Sıcaklıkların düşmesiyle birlikte kalp krizi, göğüs ağrısı ve önceden var olan kalp rahatsızlıklarının sıkça görülebileceğini belirten Dr. Taş, "Soğuk havalarla birlikte genellikle vücutta enfeksiyon oranları artar. Bu dönemde özellikle ileri yaş gruplarında zatürre ve idrar yolu enfeksiyonları daha sık görülür.
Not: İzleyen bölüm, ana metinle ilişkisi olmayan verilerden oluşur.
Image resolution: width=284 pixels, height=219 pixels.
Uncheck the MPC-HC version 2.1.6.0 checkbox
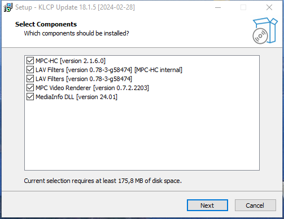[30, 61]
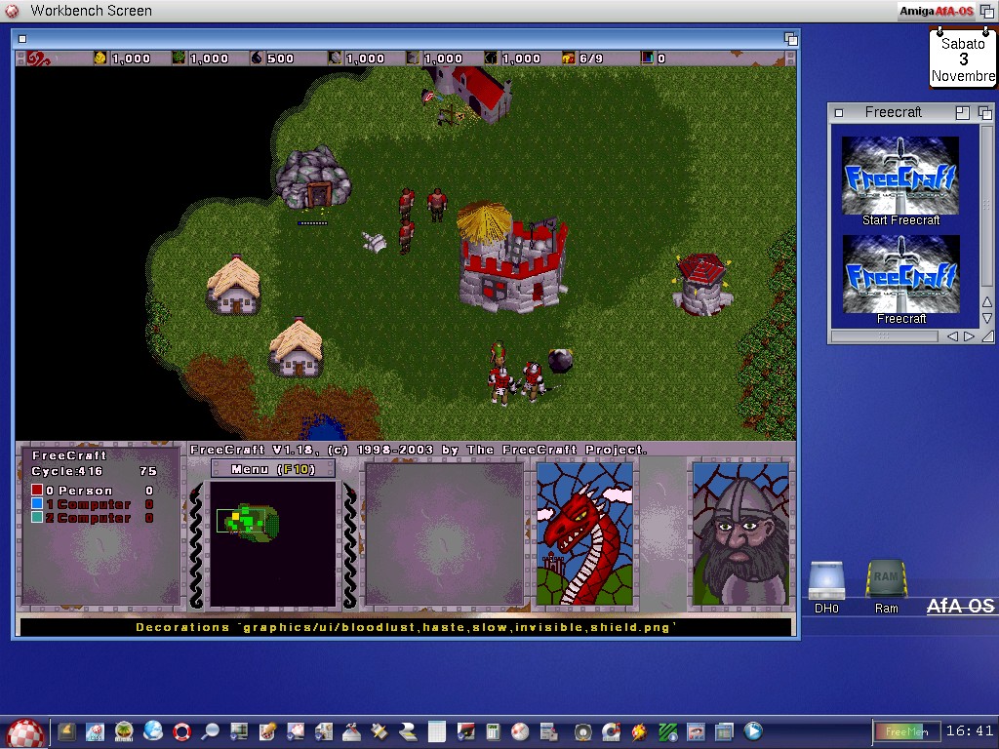Screen dimensions: 999x749
Task: Click the red player 0 color swatch
Action: coord(37,491)
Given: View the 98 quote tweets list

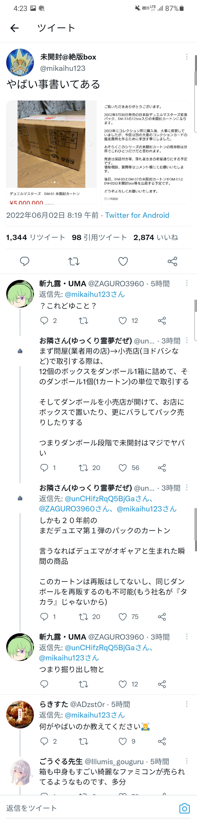Looking at the screenshot, I should click(99, 237).
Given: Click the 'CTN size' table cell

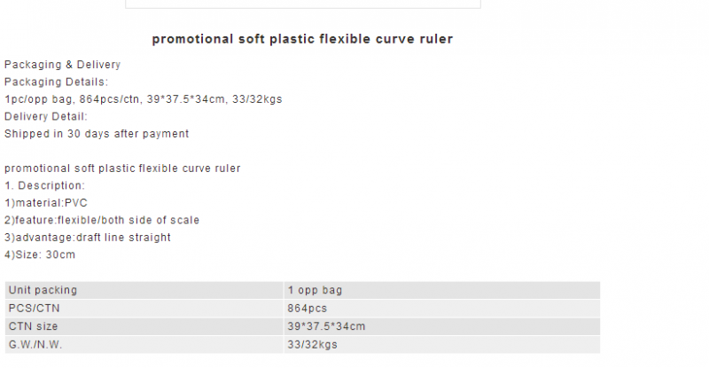Looking at the screenshot, I should tap(144, 326).
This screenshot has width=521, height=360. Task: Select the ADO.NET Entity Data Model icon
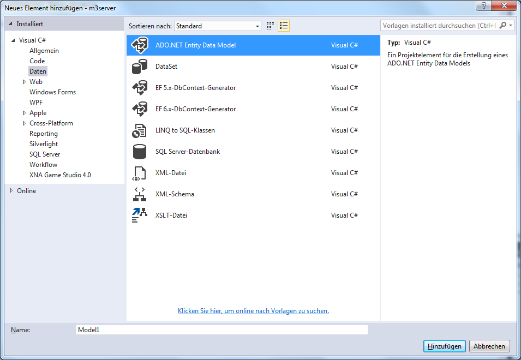(x=140, y=45)
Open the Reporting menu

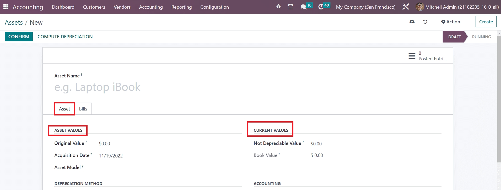(181, 7)

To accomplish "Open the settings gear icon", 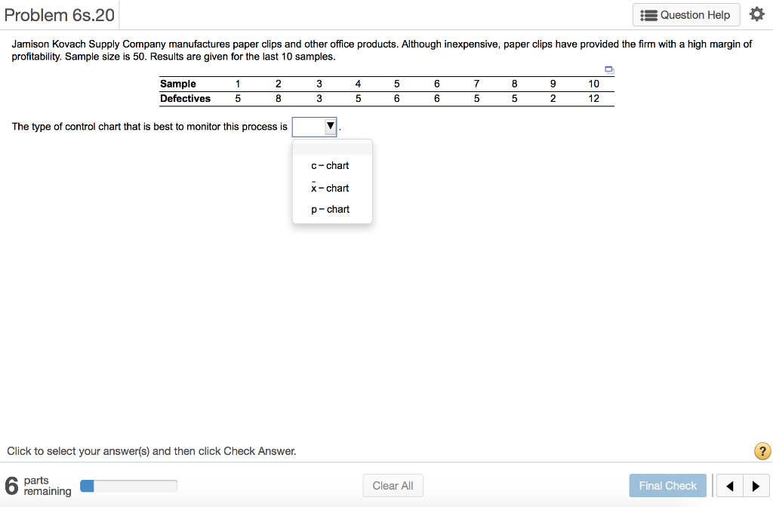I will 757,14.
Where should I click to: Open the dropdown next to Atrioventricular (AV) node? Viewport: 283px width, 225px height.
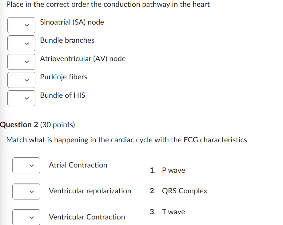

Soğuk hava, kalp damar tıkanıklıklarını tetikleyebilir, daha önce var olan bir tıkanıklığı krize çevirebilir. Bu nedenle soğuk hava, kalp krizlerini tetikleyebilir. Özellikle riskli yaş grubundaki bireylerin soğuk hava şartlarına fazla maruz kalmamalarını öneriyoruz. Riskli yaş gruplarındaki insanların ilaçlarını düzenli bir şekilde kullanmalarını öneriyoruz" dedi.
Riskli yaş gruplarındaki hastaların grip aşısı yaptırmalarını öneren Taş, "Soğuk hava özellikle kalp yetmezliğini artırabilir. Direnci düşük olan hastalarda soğuk hava, enfeksiyonların artmasına neden olabilir ve bu enfeksiyonlar, kalp yetmezliği olan hastalarda kötüleşmelere yol açabilir. Özellikle kış aylarında kalp yetmezliği olan hastalar daha sık hastaneye yatış yapabilirler. Riskli yaş grubundaki hastalara grip aşılarını yaptırmalarını öneriyoruz" şeklinde konuştu.